In der Vergangenheit hatten sie immer wieder die Polizei im Haus. “Viele sind froh, wenn ihr Sohn erst einmal bei uns ist und Ruhe einkehrt.” Und dann halten sie plötzlich den Gesellenbrief in den Händen, der nicht nur eine abgeschlossene Berufsausbildung dokumentiert, sondern auch die Selbstdisziplin und das Durchhaltevermögen ihres Kindes.

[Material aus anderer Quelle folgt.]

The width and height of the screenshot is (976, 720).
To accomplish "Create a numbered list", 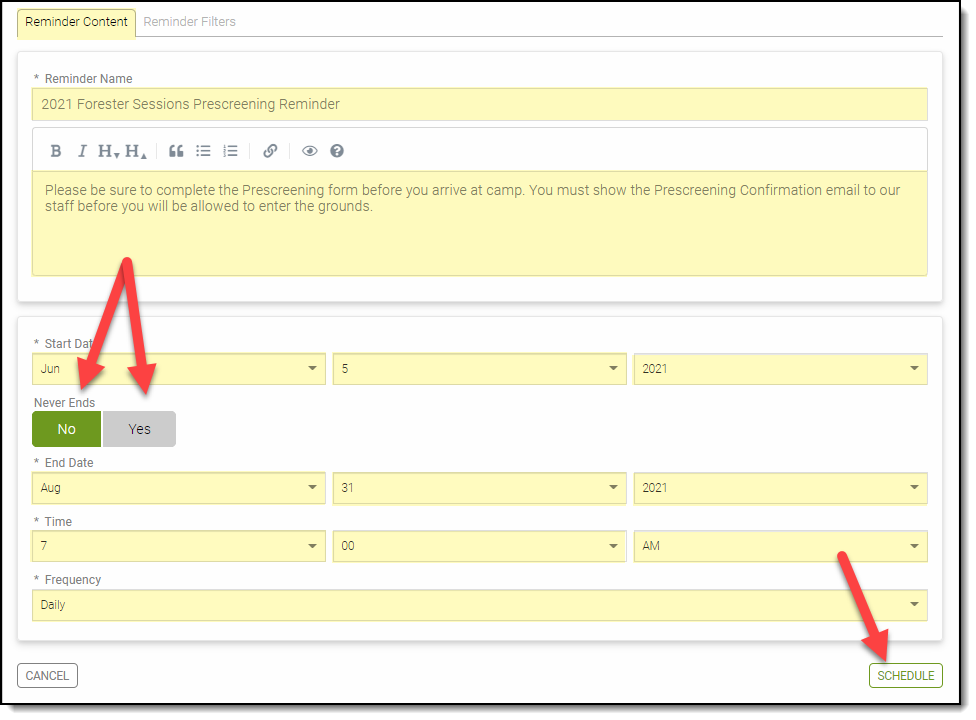I will pyautogui.click(x=230, y=151).
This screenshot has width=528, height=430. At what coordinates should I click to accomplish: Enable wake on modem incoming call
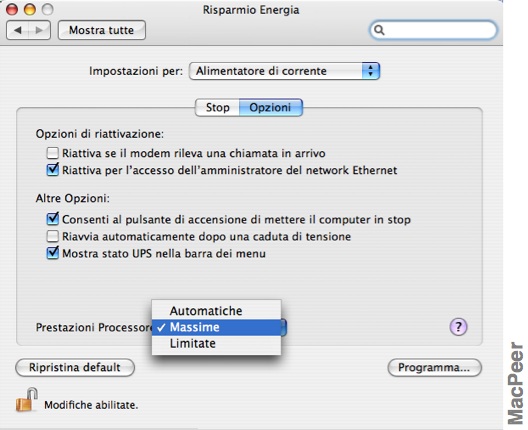[x=53, y=153]
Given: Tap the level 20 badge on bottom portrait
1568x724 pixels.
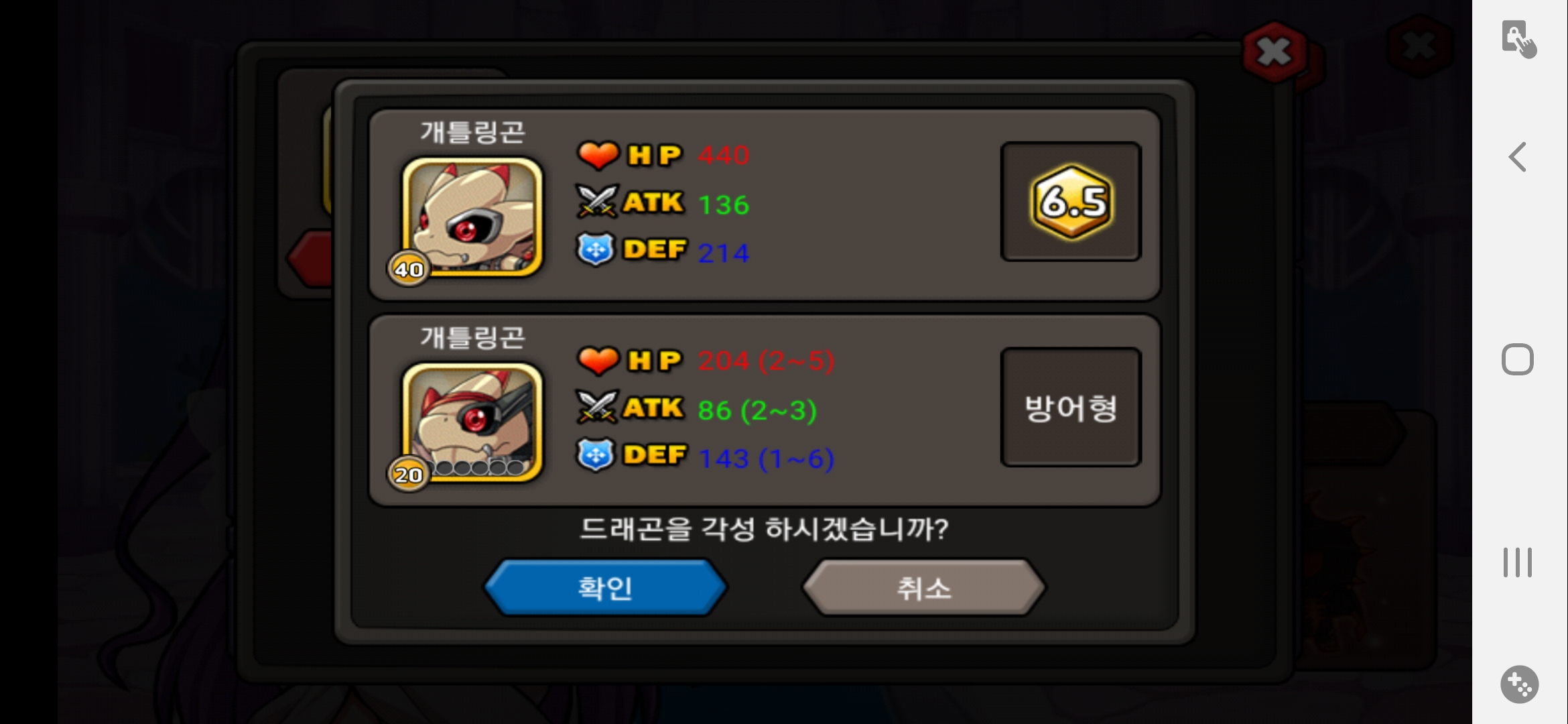Looking at the screenshot, I should 409,474.

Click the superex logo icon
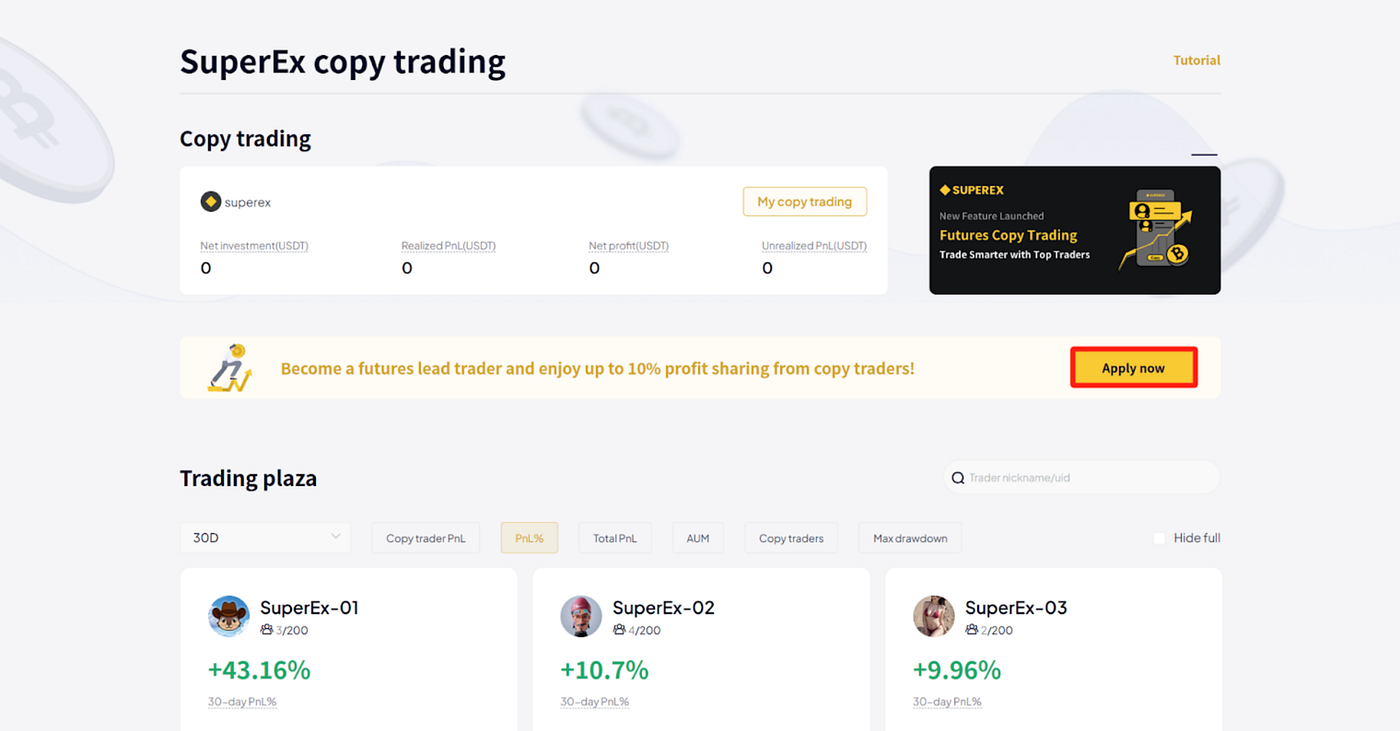210,202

Erfolge, Anerkennung und Geduld erfahren
Nicht nur für diese Eltern ist es oft das erste Mal, dass etwas gut gelaufen ist mit dem Sohn. Viele der jungen Männer erleben zum ersten Mal Erfolge, hören Lob und erfahren die Geduld eines Meisters, der Handgriffe auch zehn oder zwölf Mal erklärt, wie einer der Gesellen erzählt. Und sie haben etwas geschafft, was 20 Prozent der Auszubildenden in NRW nicht schaffen, sagt der Vizepräsident der Handwerkskammer, Ralf Noltemeyer.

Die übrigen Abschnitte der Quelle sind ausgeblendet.